Continue to discover the best way to design subtractive synthesis sound… Continue reading →
Subtractive synthesis sounds like an abstract scientific concept.
However in case you’ve ever used a synthesizer in your music production workflow, chances are you’ve already used it.
That’s as a result of subtractive is the commonest synthesis type. It comes from analog synths, but it surely’s utilized in tons of synth VSTs and digital synths too.
Understanding how to design subtractive synthesis sound is difficult if you’re just getting began, but it surely doesn’t need to be intimidating.
In this article I’ll clarify everything you need to know to grasp your subtractive synths and create your good patch. Continue reading →
Continue reading part 2 of “Making music with samples: a complete guide” to explore the way to use samples in your tracks.
How to use samples in your track
Having access to a library of royalty-free samples opens up creative opportunities to experiment with interesting textures and flavors.
An instrumental track might benefit from a chopped and screwedvocal take.
In case your drum track sounds thin, sample replacement may help to fatten up your drum loop.
Discovering that perfect kick sample can make your tracks thump.
Sometimes a track needs an ambient SFX sample floating in the background to add a layer of depth.
Listen to your arrangement and try to hear what the track is missing. Be artistic!
And to get away from sounding like everyone else listen to what your track needs and blend the samples in properly.
Follow the key signature
Always try to match the key of the sample to the key of the track you are working on.
To make it easy sample libraries often tag the key in the name of the sample and there are key finding tools that may help too.
Pay attention to the mix
You’ve found the sample that your track wants and you’re comfortable with how it fits into the arrangement.
Now it’s time to fit the sample nicely into your mix.
Make sure your samples are prepared properly to make your mix process easier.
In case you’re stuck there are a few sample processing techniques that may help if something in your mix isn’t working.
The way to sample in your DAW
Now that you’ve found a sample and you’re 100% sure you have the right to legally use it, it’s time to get into your DAW.
You may be wondering about the way to create a sample in your DAW.
Sampling workflows are generally the same between DAWs.
Often it’s as easy as dragging and dropping the snippet of audio into your track timeline.
With a little bit of cutting and chopping you can make your sample work on your track.
Most DAWs come stock with a sampling tool. However, in case you don’t like the one your DAW came with there are many nice sampler VST plugins that you can try.
The most difficult part is ensuring the key and tempo of your sample matches your track and fits nicely. It takes time and practice to get good at this.
To get you started here are many recommendations on getting started sampling in some popular DAWs.
How to Sample in Ableton
Ableton’s entire workflow is based on sampling. Any audio clip you use in Ableton can be treated as a sample with its Warp feature.
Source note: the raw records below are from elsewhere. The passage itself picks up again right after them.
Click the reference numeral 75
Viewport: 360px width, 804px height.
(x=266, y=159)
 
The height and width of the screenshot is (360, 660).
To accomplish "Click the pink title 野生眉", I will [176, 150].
Ableton allows you to adjust the timing of a track with warp markers that you can slice a track up by clicking into it.
Once your warp markers are set, all you have to do is right-click on the track you tagged and slice the track into a new MIDI track.
You may also use Ableton’s dedicated sampler plugins to do your sampling.
Simpler is Live’s most straightforward sampling tool. It only loads a single sample at a time, but don’t let that fool you. It’s a super creative tool for you to slice and playback samples.
Sampler is Ableton’s full-featured sampler plugin. Sampler is suitable for everything from basic sampling tasks to realistically simulating acoustic instruments
However you prefer to work, Ableton Live has powerful workflows to integrate samples.
However, where do you begin?
Knowing where to find samples and the way to use them without legal issues is intimidating.
In this guide, you’ll learn where to find the perfect samples, the way to use them to make tracks, and how to avoid some common mistakes when using samples.
- What can I sample legally?
- Where to find your samples
- How to use samples in your track
- The way to sample in your DAW
What is sampling?
Sampling is a music production technique where artists take a piece of existing audio and repurpose it into a brand new creation. Artists will use a hardware sampler such as an Akai MPC, a sampler plugin or their DAW to create a sample. These track snippets are usually looped and modified, sometimes beyond recognition.
Sampling originated in the 80s and 90s hip-hop and dance music. However today it’s used in everything from rap, R&B, rock, country, and even modern classical music.
And although some critics have questioned the legitimacy of sampling–the Grammys only recently allowed songs with samples to be eligible for song of the year– so many producers use the method it would be challenging to discover a genre of music that doesn’t use it.
Whether you’re paying homage to the legends of the past or you want to create something unrecognizable and new, sampling is a technique you need in your toolbox.